Edinburgh/London. Während in Schottland noch um jede Stimme gekämpft wird, hat in London bereits das große Messerwetzen begonnen. Im Fall eines Unabhängigkeitsvotums bei der Volksabstimmung am Donnerstag drohen Abgeordnete mit „Konsequenzen aus der Katastrophe“.

Sowohl Premierminister David Cameron als auch Oppositionschef Ed Miliband müssten angesichts von „Fluten des Zorns“, wie es ein namentlich nicht genannter Konservativer sagte, um ihre politische Zukunft bangen. Ein Ex-Minister: „Ein Ja wäre absolut verheerend und würde uns ins Chaos stürzen.“

Knappe Umfragewerte

Hoffnung, dass es dazu nicht kommen wird, gab am Sonntag eine Umfrage der Sonntagszeitung „Observer“, die eine Ablehnung der Abspaltung Schottlands von Großbritannien mit 53 zu 47 Prozent zeigte. Nur mehr drei Prozent der Schotten sind demnach unentschlossen. Der frühere britische Schatzkanzler Alistair Darling als Anführer des „Better Together“-Lagers meinte: „Wir werden gewinnen.“ Der schottische Regierungschef und Anführer der Unabhängigkeitsbewegung, Alex Salmond, sagte hingegen: „Nein-Stimmen von heute sind nur Ja-Wähler von morgen.“

Salmond hat nie einen Zweifel gelassen, dass er die Unabhängigkeit Schottlands für unausweichlich hält. Kommt es dazu bei der Volksabstimmung am Donnerstag, geht Cameron als jener Londoner Regierungschef in die Geschichte ein, der nach 307 Jahren „das Vereinigte Königreich verloren hat“, wie der führende Verfassungsrechtler Vernon Bodganor meint, bei dem Cameron einst in Oxford studierte.
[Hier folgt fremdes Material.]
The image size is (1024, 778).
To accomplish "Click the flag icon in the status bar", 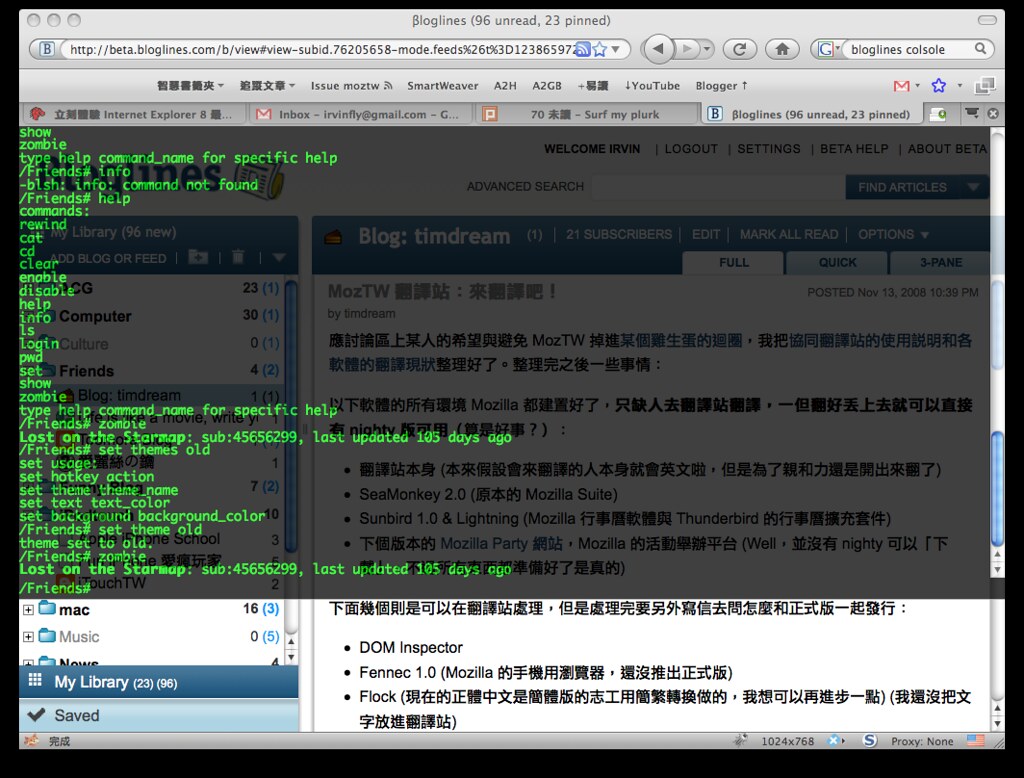I will pos(975,741).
Obwohl der Premier einen Rücktritt bei einer Niederlage in der Volksabstimmung kategorisch ausgeschlossen hat („Es geht um Schottland und die Union, nicht um mich“), könnte es für ihn eng werden: Nur 15 Prozent der Tory-Hinterbänkler (aktuell 46 Abgeordnete) reichen, um ein Misstrauensvotum zu erzwingen. Hinter den Kulissen wird bereits heftig agitiert. „Cameron hätte keinerlei Glaubwürdigkeit mehr“, sagt ein Abgeordneter, und daher „könnte er sich zum Rücktritt gezwungen sehen“. Nicht zu übersehen ist auch, dass sich der Londoner Bürgermeister, Boris Johnson, in (Lauer-)Stellung begeben hat.
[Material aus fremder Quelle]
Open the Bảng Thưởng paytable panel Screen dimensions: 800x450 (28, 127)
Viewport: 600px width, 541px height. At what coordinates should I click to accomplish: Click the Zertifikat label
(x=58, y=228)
Zwar „gibt es keine Bestimmung in der Verfassung, die Cameron zu einem Rückzug zwingen könnte“, wie der Politikprofessor Michael Kenny zur „Presse“ sagt. Allerdings könnte eine Abspaltung Schottlands als „Zündschnur“ fungieren, denn die Liste der Vorwürfe gegen Cameron sei lang. In der Partei (und darüber hinaus) mehrt sich in den letzten Tagen die Kritik (etwa von Johnson), wie das Unionslager die Volksabstimmung allzu lange mit einer Mischung aus Siegesgewissheit und Sorglosigkeit falsch eingeschätzt hat. Schon die Zustimmung zu der Frage „Stimmen Sie zu, dass Schottland ein unabhängiger Staat sein soll?“, habe den Separatisten den Vorteil eines positiven Ja-Votums eingeräumt, während die Anhänger der Union als griesgrämige Nein-Sager dastanden.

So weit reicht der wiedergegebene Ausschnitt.